Comparative advantage is the principal in economics that explains why all countries benefit from trade, rather than merely those that are most efficient at producing given goods and services. If Britain can produce 20 cars or 40 computers, and the United States 100 cars or 500 computers, total production could be 60 cars and 270 computers in the absence of exchange but 65 cars and 275 computers with free trade, were Britain to shift to only producing cars. For our purposes, what matters is that the same method can be applied to trade between individuals as well as between countries. Previously this blog has modelled the technological externalities from one additional individual, and found them to be extremely substantial under all reasonable discount rates: in this post, whether comparative advantage externalities are also substantial will be explored.
Comparative advantage can be visualised on a production possibility frontier (PPF) such as Figure 1. This represents the ability of society to produce two consumer goods X and Y, and any point along the PPF is Pareto Optimal - production of one good can only be increased by decreasing that of another - while only a single point is allocatively efficient - the optimal ratio of each good to produce.
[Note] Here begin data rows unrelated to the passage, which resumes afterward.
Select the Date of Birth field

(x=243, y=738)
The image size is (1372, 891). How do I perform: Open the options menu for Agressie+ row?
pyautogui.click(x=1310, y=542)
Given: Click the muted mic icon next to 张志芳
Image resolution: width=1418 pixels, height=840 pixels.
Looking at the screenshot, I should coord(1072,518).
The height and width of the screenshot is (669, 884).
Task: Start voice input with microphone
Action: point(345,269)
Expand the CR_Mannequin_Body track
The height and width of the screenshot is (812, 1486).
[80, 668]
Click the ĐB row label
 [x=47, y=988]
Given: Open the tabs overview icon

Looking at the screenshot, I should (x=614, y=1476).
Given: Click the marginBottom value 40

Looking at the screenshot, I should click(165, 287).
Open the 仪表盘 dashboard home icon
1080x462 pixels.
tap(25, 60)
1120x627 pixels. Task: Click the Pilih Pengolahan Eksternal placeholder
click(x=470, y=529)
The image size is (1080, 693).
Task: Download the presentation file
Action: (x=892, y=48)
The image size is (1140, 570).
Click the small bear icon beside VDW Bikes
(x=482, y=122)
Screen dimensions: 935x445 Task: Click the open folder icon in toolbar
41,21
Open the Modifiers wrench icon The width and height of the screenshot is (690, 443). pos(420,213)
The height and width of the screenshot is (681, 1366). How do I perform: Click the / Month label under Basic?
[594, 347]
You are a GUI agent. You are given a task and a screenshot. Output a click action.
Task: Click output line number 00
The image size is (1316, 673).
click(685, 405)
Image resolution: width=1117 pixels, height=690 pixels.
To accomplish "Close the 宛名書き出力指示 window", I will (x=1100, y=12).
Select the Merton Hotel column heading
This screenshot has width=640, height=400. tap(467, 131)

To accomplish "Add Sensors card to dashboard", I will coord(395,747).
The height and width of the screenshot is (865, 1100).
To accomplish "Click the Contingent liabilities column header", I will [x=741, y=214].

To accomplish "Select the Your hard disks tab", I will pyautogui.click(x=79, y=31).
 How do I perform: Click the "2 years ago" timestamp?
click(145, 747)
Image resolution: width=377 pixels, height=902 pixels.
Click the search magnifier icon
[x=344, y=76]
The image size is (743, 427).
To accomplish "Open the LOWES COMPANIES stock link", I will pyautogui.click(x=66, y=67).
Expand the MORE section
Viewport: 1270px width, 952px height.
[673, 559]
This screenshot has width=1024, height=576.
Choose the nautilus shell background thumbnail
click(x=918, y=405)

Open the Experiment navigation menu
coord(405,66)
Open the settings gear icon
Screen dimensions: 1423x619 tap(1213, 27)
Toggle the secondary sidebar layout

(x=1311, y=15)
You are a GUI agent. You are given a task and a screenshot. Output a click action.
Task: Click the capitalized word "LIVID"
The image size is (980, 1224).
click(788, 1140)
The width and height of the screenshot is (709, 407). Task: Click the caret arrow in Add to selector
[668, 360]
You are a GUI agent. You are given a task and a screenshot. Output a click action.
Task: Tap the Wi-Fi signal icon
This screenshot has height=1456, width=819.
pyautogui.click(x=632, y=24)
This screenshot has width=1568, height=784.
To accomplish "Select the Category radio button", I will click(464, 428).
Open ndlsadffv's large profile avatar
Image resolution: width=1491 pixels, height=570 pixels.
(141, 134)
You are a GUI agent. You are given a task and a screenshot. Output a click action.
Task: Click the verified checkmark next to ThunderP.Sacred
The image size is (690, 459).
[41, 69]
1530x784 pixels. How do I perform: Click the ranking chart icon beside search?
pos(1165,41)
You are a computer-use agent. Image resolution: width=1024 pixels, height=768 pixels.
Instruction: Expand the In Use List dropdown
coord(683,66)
If consumers utility functions are log in all goods differing by constants, then all individuals will buy the same ratio of X and Y as society does. Let X’ and Y’ represent the maximum possible production of X and Y respectively.
Diminishing marginal returns to all inputs mean that the worst possible structure to the diagram would be a straight line from X’ to Y’, and the best possible a square with X’ and Y’ as vertices. Comparative advantage as opposed to specialisation, scale or innovation is unable to increase X’ and Y’, but merely able to increase the ability of society to realise consumption levels of X and Y where both have substantial value. This, in a manner unlike innovation, thus necessarily caps the per-capita benefit - no gain beyond a doubling in consumption of all goods can occur from comparative advantage alone.
The results from using individual ability distributions under a Pareto distribution with a value for alpha of 1.75 are shown above. As can be seen, the space for gains is limited, and the gains from even very large proportional increases in the population become very small, with the gain from even moving from a population of 10,000 to 100,000 representing but 0.6% of total production in that year at most, in the case where the goods should be produced in constant proportions. The benefits from higher population in the effects on technology and public goods provision remain substantial: additionally, by allowing more firms to access the minimum efficient scale, the promotion of competition - but comparative advantage is far less important.
This suggests that comparative advantage effects are near-insignificant when determining optimal populations in the two-good case. However, the economy of the real world contains more than two goods, and in cases with larger numbers of goods the effects could remain substantial even at current levels of population due to the higher degrees of freedom. Additionally, free trade does not only bring benefits due to comparative advantage but due to the accessibility of increased returns to scale, which are entirely absent in the above model. Quantifying these effects will be done in a future post.